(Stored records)
^^^^^^^^^^^^^^^^

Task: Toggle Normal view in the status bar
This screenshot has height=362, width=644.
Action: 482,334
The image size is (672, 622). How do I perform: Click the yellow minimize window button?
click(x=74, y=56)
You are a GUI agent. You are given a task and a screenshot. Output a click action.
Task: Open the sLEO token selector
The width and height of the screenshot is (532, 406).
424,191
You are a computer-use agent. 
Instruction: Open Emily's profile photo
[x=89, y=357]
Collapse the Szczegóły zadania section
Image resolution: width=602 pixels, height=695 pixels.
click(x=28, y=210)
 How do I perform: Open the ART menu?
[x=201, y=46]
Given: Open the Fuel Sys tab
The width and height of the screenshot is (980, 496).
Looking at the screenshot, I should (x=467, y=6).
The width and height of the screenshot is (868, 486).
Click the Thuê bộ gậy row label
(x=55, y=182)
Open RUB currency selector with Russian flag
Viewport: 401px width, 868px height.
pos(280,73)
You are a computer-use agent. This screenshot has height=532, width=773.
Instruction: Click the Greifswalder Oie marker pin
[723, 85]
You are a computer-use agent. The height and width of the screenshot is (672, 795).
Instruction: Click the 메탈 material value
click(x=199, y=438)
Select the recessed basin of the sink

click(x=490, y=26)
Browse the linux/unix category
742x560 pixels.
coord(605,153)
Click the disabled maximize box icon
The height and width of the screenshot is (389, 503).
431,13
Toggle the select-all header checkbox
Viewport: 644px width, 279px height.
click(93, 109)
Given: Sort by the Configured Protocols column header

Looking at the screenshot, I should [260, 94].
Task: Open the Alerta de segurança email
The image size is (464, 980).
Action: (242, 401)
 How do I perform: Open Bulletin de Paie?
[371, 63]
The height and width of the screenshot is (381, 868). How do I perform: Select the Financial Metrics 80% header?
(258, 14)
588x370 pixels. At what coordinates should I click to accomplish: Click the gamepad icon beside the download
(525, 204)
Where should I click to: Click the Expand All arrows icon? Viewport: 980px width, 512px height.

^^^^^^^^^^^^^^^^

_Your goal_.
Provide a verbatim reproduction of all the records.

_Reply to the exercise_.
Task: Toggle Normal view in the status bar
This screenshot has height=362, width=644.
Action: 482,334
The image size is (672, 622). How do I perform: Click the yellow minimize window button?
click(x=74, y=56)
You are a GUI agent. You are given a task and a screenshot. Output a click action.
Task: Open the sLEO token selector
The width and height of the screenshot is (532, 406).
424,191
You are a computer-use agent. 
Instruction: Open Emily's profile photo
[x=89, y=357]
Collapse the Szczegóły zadania section
Image resolution: width=602 pixels, height=695 pixels.
click(x=28, y=210)
 How do I perform: Open the ART menu?
[x=201, y=46]
Given: Open the Fuel Sys tab
The width and height of the screenshot is (980, 496).
Looking at the screenshot, I should (x=467, y=6).
The width and height of the screenshot is (868, 486).
Click the Thuê bộ gậy row label
(x=55, y=182)
Open RUB currency selector with Russian flag
Viewport: 401px width, 868px height.
pos(280,73)
You are a computer-use agent. This screenshot has height=532, width=773.
Instruction: Click the Greifswalder Oie marker pin
[723, 85]
You are a computer-use agent. The height and width of the screenshot is (672, 795).
Instruction: Click the 메탈 material value
click(x=199, y=438)
Select the recessed basin of the sink

click(x=490, y=26)
Browse the linux/unix category
742x560 pixels.
coord(605,153)
Click the disabled maximize box icon
The height and width of the screenshot is (389, 503).
431,13
Toggle the select-all header checkbox
Viewport: 644px width, 279px height.
click(93, 109)
Given: Sort by the Configured Protocols column header

Looking at the screenshot, I should [260, 94].
Task: Open the Alerta de segurança email
The image size is (464, 980).
Action: (242, 401)
 How do I perform: Open Bulletin de Paie?
[371, 63]
The height and width of the screenshot is (381, 868). How do I perform: Select the Financial Metrics 80% header?
(258, 14)
588x370 pixels. At what coordinates should I click to accomplish: Click the gamepad icon beside the download
(525, 204)
Where should I click to: Click the Expand All arrows icon? Viewport: 980px width, 512px height.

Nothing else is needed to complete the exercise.